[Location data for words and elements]
==*==

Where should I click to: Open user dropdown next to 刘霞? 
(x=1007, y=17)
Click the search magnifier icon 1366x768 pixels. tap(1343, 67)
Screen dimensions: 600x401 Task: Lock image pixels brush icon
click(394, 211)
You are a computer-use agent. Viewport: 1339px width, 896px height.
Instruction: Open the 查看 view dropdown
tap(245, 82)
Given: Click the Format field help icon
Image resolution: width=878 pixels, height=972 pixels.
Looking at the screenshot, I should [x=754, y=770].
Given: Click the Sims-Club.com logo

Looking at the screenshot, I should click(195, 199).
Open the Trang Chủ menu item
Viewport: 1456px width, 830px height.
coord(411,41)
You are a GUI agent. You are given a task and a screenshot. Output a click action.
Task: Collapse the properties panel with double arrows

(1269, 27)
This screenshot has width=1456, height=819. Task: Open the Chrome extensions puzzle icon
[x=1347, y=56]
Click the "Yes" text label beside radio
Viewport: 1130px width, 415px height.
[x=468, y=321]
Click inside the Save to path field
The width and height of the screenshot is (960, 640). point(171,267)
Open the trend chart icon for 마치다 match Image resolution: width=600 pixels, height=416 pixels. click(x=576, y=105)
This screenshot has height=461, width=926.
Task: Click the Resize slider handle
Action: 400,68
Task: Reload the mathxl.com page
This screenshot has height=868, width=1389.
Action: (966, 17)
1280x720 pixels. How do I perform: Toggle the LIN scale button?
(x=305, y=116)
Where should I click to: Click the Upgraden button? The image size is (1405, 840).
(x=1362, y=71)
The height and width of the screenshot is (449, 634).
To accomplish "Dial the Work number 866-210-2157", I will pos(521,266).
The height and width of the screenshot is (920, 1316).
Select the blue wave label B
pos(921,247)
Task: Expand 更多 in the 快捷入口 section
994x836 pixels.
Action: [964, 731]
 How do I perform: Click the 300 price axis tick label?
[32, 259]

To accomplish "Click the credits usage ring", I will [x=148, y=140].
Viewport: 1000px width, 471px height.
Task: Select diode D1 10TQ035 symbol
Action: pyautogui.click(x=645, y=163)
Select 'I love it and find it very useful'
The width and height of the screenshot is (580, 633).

==*==

◆ Stated goal ◆
Can you put the rows above into a numbered list, one line per item, with all blank lines left out?

◆ The response ◆
1. Where should I click to: Open user dropdown next to 刘霞? 
2. (x=1007, y=17)
3. Click the search magnifier icon 1366x768 pixels. tap(1343, 67)
4. Screen dimensions: 600x401 Task: Lock image pixels brush icon
5. click(394, 211)
6. You are a computer-use agent. Viewport: 1339px width, 896px height.
7. Instruction: Open the 查看 view dropdown
8. tap(245, 82)
9. Given: Click the Format field help icon
10. Image resolution: width=878 pixels, height=972 pixels.
11. Looking at the screenshot, I should [x=754, y=770].
12. Given: Click the Sims-Club.com logo
13. Looking at the screenshot, I should click(195, 199).
14. Open the Trang Chủ menu item
15. Viewport: 1456px width, 830px height.
16. coord(411,41)
17. You are a GUI agent. You are given a task and a screenshot. Output a click action.
18. Task: Collapse the properties panel with double arrows
19. (1269, 27)
20. This screenshot has width=1456, height=819. Task: Open the Chrome extensions puzzle icon
21. [x=1347, y=56]
22. Click the "Yes" text label beside radio
23. Viewport: 1130px width, 415px height.
24. [x=468, y=321]
25. Click inside the Save to path field
26. The width and height of the screenshot is (960, 640). point(171,267)
27. Open the trend chart icon for 마치다 match Image resolution: width=600 pixels, height=416 pixels. click(x=576, y=105)
28. This screenshot has height=461, width=926.
29. Task: Click the Resize slider handle
30. Action: 400,68
31. Task: Reload the mathxl.com page
32. This screenshot has height=868, width=1389.
33. Action: (966, 17)
34. 1280x720 pixels. How do I perform: Toggle the LIN scale button?
35. (x=305, y=116)
36. Where should I click to: Click the Upgraden button? The image size is (1405, 840).
37. (x=1362, y=71)
38. The height and width of the screenshot is (449, 634).
39. To accomplish "Dial the Work number 866-210-2157", I will pos(521,266).
40. The height and width of the screenshot is (920, 1316).
41. Select the blue wave label B
42. pos(921,247)
43. Task: Expand 更多 in the 快捷入口 section
44. 994x836 pixels.
45. Action: [964, 731]
46.  How do I perform: Click the 300 price axis tick label?
47. [32, 259]
48. To accomplish "Click the credits usage ring", I will [x=148, y=140].
49. Viewport: 1000px width, 471px height.
50. Task: Select diode D1 10TQ035 symbol
51. Action: pyautogui.click(x=645, y=163)
52. Select 'I love it and find it very useful'
53. The width and height of the screenshot is (580, 633).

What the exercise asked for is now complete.